The goal of the ``store.parsers`` module is to turn TOPSAIL test
artifacts directories into a Python object, that can be plotted or
turned into LTS KPIs.

The parsers of the main workload components rely on the ``simple``
store.

::

   store_simple.register_custom_parse_results(local_store.parse_directory)

The ``simple`` store searches for a ``settings.yaml`` file and an
``exit_code`` file.

When these two files are found, the parsing of a test begins, and the
current directory is considered a test root directory.

The parsing is done this way:

::

   if exists(CACHE_FILE) and not MATBENCH_STORE_IGNORE_CACHE == true:
     results = reload(CACHE_FILE)
   else:
     results = parse_once()

   parse_always(results)
   results.lts = parse_lts(results)
   return results

This organization improves the flexibility of the parsers, wrt to what
takes time (should be in ``parse_once``) vs what depends on the
current execution environment (should be in ``parse_always``).

Mind that if you are working on the parsers, you should disable the
cache, or your modifications will not be taken into account.

::

   export MATBENCH_STORE_IGNORE_CACHE=true

You can re-enable it afterwards with:

::

   unset MATBENCH_STORE_IGNORE_CACHE

The results of the main parser is a ``types.SimpleNamespace``
object. By choice, it is weakly (on the fly) defined, so the
developers must take care to properly propagate any modification of
the structure. We tested having a Pydantic model, but that turned out
to be to cumbersome to maintain.

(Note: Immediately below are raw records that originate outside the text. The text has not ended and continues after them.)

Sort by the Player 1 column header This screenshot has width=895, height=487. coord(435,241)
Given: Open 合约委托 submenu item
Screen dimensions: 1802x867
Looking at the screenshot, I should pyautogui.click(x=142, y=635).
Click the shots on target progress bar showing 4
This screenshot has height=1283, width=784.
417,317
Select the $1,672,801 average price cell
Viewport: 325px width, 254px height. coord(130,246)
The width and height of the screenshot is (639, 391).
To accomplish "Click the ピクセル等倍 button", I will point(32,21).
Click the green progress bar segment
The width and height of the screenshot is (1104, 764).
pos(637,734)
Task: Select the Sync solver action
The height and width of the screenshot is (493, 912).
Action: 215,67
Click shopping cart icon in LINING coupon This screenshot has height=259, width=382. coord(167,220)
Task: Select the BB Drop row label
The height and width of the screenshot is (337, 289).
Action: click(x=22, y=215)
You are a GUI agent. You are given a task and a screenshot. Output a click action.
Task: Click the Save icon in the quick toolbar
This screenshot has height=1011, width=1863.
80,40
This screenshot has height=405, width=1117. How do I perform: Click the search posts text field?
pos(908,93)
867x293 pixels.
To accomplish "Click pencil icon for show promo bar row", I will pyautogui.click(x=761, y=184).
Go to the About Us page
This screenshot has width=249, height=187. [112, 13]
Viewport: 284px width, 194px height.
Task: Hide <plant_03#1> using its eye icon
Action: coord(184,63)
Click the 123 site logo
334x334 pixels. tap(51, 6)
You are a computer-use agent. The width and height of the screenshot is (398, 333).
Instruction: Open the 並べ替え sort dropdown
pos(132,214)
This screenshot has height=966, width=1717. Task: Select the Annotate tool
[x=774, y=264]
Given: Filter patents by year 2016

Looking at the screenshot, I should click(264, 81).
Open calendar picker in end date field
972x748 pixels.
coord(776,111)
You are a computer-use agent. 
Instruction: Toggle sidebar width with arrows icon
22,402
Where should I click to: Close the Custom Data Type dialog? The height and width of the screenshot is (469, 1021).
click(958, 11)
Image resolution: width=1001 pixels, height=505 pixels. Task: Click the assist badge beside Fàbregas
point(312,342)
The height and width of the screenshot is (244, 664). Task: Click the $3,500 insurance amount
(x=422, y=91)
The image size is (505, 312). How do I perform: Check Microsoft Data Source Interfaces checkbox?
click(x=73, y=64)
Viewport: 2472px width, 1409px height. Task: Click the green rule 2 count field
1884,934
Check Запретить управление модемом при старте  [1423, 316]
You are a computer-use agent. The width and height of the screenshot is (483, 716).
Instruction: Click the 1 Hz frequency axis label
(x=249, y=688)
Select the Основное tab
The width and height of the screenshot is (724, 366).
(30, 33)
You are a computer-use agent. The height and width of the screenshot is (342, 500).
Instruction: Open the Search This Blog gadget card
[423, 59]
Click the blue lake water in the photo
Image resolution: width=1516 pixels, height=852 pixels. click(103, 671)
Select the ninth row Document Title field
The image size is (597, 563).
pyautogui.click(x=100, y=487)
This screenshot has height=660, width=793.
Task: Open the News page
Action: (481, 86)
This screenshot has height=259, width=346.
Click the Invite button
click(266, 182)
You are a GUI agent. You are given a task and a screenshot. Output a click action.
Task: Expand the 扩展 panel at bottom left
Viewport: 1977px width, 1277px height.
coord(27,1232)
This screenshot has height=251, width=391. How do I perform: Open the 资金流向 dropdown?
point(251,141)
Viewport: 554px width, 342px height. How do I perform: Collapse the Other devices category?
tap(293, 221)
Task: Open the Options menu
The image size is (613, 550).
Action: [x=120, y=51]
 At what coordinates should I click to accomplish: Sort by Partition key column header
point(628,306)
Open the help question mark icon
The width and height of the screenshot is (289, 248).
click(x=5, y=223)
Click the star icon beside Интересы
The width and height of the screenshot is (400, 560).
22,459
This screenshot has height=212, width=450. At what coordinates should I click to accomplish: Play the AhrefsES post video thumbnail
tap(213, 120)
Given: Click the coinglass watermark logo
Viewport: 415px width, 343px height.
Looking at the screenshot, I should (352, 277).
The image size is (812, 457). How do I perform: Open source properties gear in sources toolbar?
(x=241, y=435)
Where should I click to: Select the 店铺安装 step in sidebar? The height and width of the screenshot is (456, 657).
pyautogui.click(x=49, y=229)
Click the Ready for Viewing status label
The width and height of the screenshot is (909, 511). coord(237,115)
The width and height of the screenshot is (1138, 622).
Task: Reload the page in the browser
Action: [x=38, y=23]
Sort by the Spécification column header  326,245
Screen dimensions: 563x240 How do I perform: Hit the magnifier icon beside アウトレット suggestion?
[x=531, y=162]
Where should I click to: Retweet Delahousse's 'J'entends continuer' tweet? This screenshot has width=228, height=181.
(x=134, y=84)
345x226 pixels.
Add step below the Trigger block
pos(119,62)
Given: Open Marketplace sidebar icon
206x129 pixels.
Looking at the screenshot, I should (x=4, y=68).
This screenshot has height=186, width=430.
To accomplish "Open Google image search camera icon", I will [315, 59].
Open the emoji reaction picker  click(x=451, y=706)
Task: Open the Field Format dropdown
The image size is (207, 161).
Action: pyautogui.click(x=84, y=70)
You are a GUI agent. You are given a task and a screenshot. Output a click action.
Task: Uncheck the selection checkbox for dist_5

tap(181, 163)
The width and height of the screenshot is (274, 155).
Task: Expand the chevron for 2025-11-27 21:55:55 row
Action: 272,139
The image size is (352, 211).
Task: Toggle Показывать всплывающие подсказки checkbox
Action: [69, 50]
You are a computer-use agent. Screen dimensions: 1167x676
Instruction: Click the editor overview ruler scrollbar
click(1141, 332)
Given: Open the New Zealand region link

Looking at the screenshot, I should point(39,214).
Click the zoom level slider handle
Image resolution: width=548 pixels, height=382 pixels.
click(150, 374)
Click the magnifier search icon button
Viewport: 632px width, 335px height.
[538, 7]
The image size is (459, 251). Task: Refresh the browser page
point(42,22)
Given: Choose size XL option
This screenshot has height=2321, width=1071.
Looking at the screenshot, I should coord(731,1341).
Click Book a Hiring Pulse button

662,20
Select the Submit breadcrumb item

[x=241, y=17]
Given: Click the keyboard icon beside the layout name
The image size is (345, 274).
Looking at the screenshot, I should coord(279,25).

Could be retested.

The important part of the parser is triggered by the execution of this
method:

::

    def parse_once(results, dirname):
        results.test_config = helpers_store_parsers.parse_test_config(dirname)
        results.test_uuid = helpers_store_parsers.parse_test_uuid(dirname)
        ...

This ``parse_once`` method is in charge of transforming a directory
(``dirname``) into a Python object (``results``). The parse heavily
relies on ``obj = types.SimpleNamespace()`` objects, which are
dictionaries which fields can be access as attributes. The inner
dictionary can be accessed with ``obj.__dict__`` for programmatic
traversal.

The ``parse_once`` method should delegate the parsing to submethods,
which typically looks like this (safety checks have been removed for
readability):


::

    def parse_once(results, dirname):
        ...
        results.finish_reason = _parse_finish_reason(dirname)
        ....

    @helpers_store_parsers.ignore_file_not_found
    def _parse_finish_reason(dirname):
        finish_reason = types.SimpleNamespace()
        finish_reason.exit_code = None

        with open(register_important_file(dirname, artifact_paths.FINE_TUNING_RUN_FINE_TUNING_DIR / "artifacts/pod.json")) as f:
            pod_def = json.load(f)

        finish_reason.exit_code = container_terminated_state["exitCode"]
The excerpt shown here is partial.